Aon Hewitt is helped by its “independent, unbiased” business model, said Alison Borland, retirement-strategy leader for the consulting and human-resources outsourcing firm. Aon Hewitt, a unit of Chicago-based Aon Corp., sponsors no investments of its own and doesn't accept commissions from mutual-fund companies, which allows it to offer lower-cost investment options than its competitors, Borland said.
Cross Selling
Many recordkeepers are aiming to capture new 401(k) clients so they can pitch additional products such as IRAs to those plans' employees, said Institutional Investment Consulting's Kozemchak. Some providers won't submit a bid for a company's plan unless they're granted “unfettered access to cross sell” other products to its participants, he said.
Cross-selling IRAs to employees is an “important source of income” for 401(k) administrators, the GAO report said. Fees on IRAs are typically 25 basis points to 30 basis points higher than fees on 401(k)s, and can be as much as 65 basis points higher, the report said.
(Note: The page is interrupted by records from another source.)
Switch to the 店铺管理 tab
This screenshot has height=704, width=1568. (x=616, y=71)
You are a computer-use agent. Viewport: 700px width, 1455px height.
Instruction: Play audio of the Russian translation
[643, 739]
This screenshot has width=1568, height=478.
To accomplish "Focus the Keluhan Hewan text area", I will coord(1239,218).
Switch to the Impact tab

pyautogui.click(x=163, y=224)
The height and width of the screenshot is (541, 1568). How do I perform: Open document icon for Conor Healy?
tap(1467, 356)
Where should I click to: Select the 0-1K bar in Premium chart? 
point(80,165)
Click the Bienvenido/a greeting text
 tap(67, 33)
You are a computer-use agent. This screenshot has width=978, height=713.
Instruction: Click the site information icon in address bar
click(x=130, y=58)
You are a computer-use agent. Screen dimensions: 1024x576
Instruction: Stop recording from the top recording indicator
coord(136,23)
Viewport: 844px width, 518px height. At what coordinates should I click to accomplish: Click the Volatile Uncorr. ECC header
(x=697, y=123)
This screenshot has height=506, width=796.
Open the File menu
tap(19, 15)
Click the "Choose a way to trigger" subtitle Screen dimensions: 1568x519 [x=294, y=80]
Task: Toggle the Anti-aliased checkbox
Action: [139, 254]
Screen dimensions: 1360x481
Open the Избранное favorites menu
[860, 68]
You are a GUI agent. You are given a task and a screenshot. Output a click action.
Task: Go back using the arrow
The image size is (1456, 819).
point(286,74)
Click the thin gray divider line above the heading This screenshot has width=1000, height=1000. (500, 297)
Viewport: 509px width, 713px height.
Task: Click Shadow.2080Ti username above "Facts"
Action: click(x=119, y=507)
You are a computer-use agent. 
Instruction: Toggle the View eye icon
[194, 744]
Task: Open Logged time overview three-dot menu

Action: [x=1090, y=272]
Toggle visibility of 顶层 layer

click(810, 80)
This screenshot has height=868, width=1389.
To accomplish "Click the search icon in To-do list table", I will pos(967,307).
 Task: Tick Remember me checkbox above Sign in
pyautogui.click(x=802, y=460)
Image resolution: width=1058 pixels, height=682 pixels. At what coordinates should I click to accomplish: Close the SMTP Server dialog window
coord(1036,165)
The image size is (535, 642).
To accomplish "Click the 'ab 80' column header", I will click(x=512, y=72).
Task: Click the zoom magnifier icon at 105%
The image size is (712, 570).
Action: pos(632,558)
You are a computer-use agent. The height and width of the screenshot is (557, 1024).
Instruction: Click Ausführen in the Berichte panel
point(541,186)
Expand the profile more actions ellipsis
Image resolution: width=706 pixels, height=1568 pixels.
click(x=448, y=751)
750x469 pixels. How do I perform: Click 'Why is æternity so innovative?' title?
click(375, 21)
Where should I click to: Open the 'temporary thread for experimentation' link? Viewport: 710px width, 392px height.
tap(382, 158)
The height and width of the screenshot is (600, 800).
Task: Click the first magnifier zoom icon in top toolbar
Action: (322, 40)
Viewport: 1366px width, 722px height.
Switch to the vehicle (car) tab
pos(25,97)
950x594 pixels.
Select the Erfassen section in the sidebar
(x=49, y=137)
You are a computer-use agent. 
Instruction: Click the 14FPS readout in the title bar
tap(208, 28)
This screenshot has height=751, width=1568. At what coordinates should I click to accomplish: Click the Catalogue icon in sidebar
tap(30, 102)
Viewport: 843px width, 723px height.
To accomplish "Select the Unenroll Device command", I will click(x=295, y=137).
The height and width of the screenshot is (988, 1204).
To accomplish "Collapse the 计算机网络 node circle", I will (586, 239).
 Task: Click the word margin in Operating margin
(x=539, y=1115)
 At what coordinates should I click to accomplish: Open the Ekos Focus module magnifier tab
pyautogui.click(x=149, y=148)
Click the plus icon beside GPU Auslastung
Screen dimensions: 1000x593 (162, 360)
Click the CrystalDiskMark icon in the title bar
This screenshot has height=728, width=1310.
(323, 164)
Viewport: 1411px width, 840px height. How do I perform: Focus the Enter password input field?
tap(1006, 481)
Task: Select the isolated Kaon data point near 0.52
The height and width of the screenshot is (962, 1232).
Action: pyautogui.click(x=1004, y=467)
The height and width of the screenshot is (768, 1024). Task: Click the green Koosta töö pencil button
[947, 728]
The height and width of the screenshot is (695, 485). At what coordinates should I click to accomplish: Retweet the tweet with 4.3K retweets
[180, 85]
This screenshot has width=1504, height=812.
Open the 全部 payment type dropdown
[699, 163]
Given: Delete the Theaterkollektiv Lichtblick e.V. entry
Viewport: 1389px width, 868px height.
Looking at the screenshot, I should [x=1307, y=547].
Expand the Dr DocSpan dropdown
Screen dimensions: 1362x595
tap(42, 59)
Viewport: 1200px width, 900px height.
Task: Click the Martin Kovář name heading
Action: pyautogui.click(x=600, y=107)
Participants in 401(k) plans often roll over their accounts to an IRA when they leave a job.
Employers, rather than administrators, generally are held responsible for making sure their 401(k) plans and investments operate in the best interest of their employees, said Ryan Gardner, principal of Windsor, Connecticut-based Fiduciary Investment Advisors.
[More: Vanguard rolls out HSAs for 401(k) participants]
DOL Rule
That may change if a regulation proposed by the U.S. Department of Labor in October is adopted. The rule would apply a fiduciary standard to firms advising employers about which investments to offer and workers about what to do with their savings when they retire.
Bank of America's Sieg said his firm will be able to claim market share by winning the plans of corporate customers of its banking business.
“We have access to more client companies than any other firm in the marketplace,” Sieg said. “We're just beginning to scratch the surface of that opportunity.”